É o Nudge de Richard Thaler levado ao extremo jurídico. No entanto, o risco é a metamorfose do Estado em um Panóptico de Foucault, onde o consumo é vigiado e punido sob o pretexto da saúde pública. Existe uma ironia trágica nisso: o Estado que negligencia o saneamento básico (ciência empírica) é o mesmo que pune o cidadão que busca refúgio no açúcar ou no tabaco (escapismo psicológico).
4. Jurisprudência e Realidade: O "Custo Brasil" no Banco dos Réus
O STF, no histórico RE 574.706 (Tese do Século), decidiu que o ICMS não compõe a base de cálculo do PIS e da COFINS. Foi um grito de sanidade em um mar de delirantes teses arrecadatórias. A Reforma Tributária tenta codificar essa racionalidade, eliminando a cumulatividade que agia como um câncer silencioso nas cadeias produtivas.
Entretanto, vozes dissonantes na doutrina, como as de críticos ao centralismo, alertam para a perda de autonomia dos entes federados (Art. 60, §4º, IV da CF). Estaríamos sacrificando o pacto federativo no altar da eficiência econômica? É o dilema entre a liberdade de escolha de Byron e a segurança de Hobbes.
5. Conclusão: O Despertar de Shiva
A reforma tributária é o Shiva brasileiro: o deus que destrói para criar. Ela destrói o entulho normativo da década de 60 para tentar construir um sistema que dialogue com o século XXI e com as evidências empíricas da OCDE.

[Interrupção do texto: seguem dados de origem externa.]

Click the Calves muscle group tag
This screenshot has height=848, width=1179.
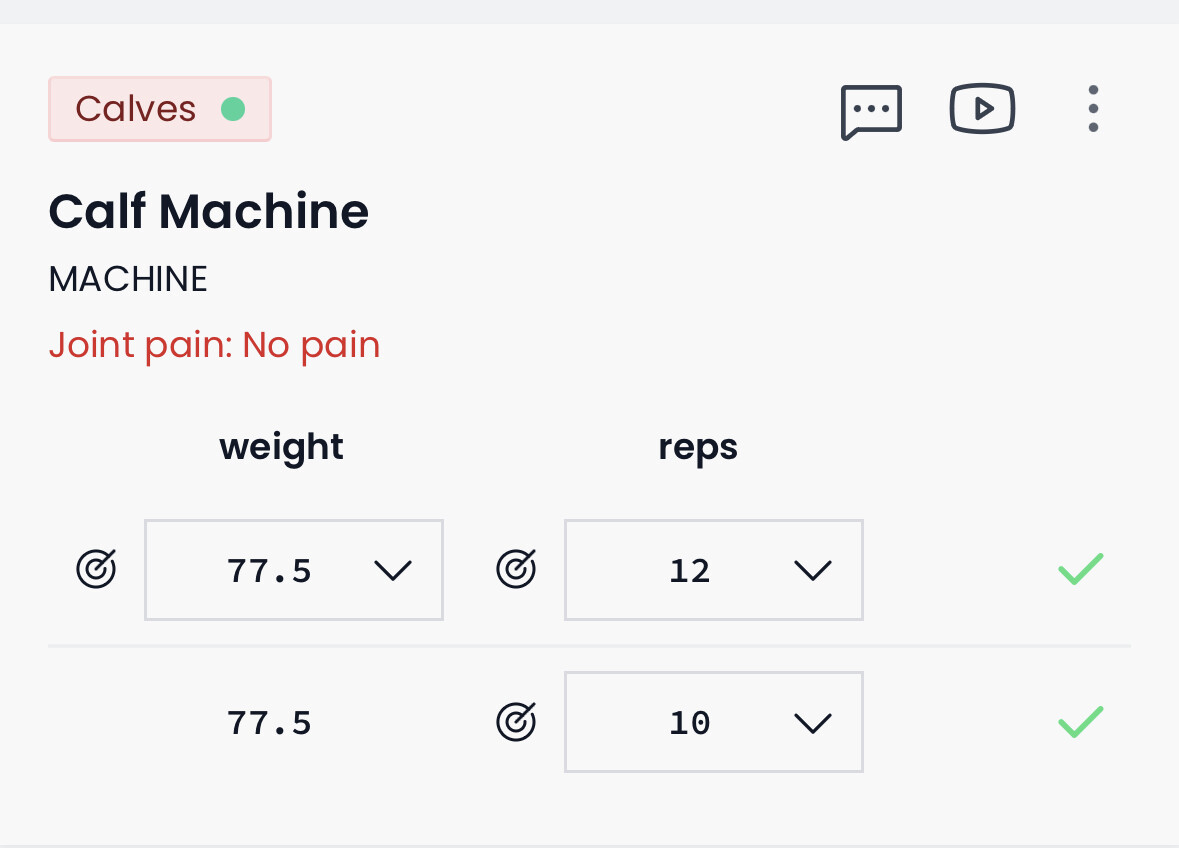(x=137, y=109)
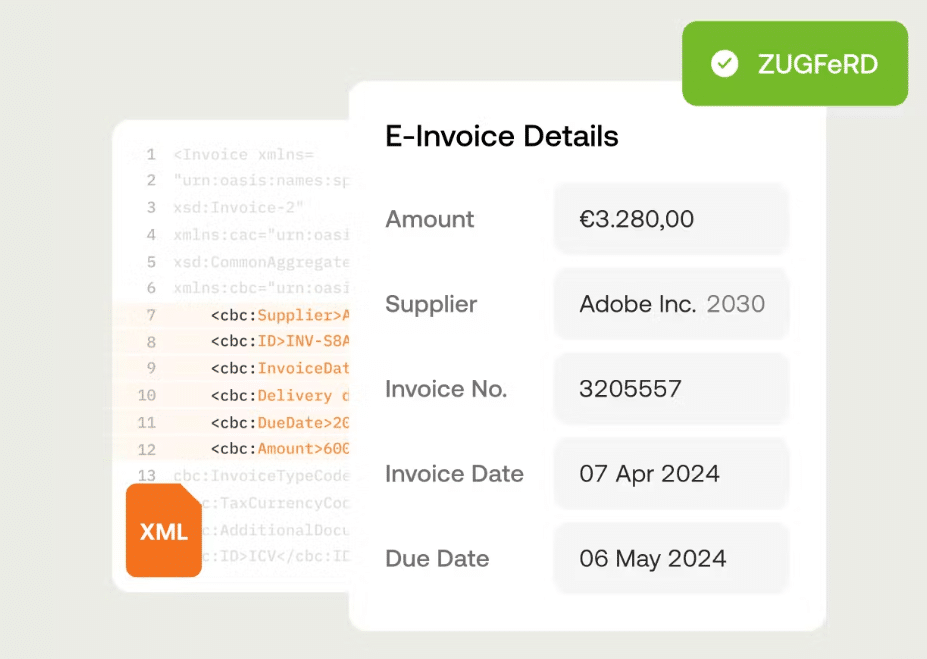Image resolution: width=927 pixels, height=659 pixels.
Task: Click the green checkmark icon on ZUGFeRD badge
Action: 724,63
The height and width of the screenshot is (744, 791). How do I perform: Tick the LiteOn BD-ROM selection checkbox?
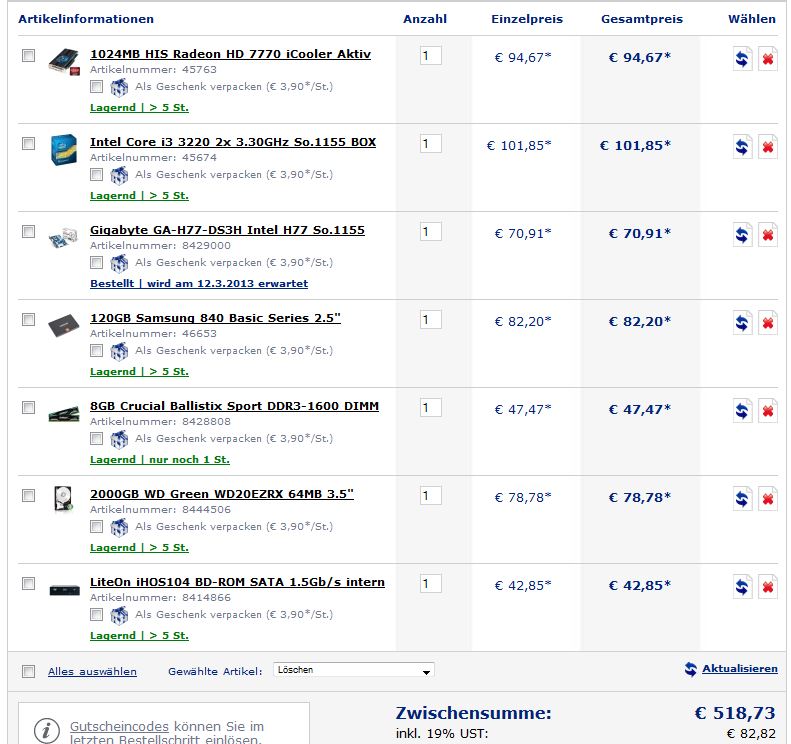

Não se enganem: o Direito Tributário é, em última análise, a gestão da angústia humana diante da perda de patrimônio. Se a reforma fracassar em simplificar, teremos apenas trocado um manicômio por um presídio de segurança máxima, onde as regras são mais claras, mas a pena continua sendo a asfixia do empreendedorismo.
A transcendência aqui exige que o Direito não seja apenas uma ferramenta de expropriação, mas um instrumento de justiça distributiva. O cashback tributário para famílias de baixa renda é o primeiro lampejo de uma consciência social que Jung talvez descrevesse como a integração da "sombra" de um Estado historicamente elitista.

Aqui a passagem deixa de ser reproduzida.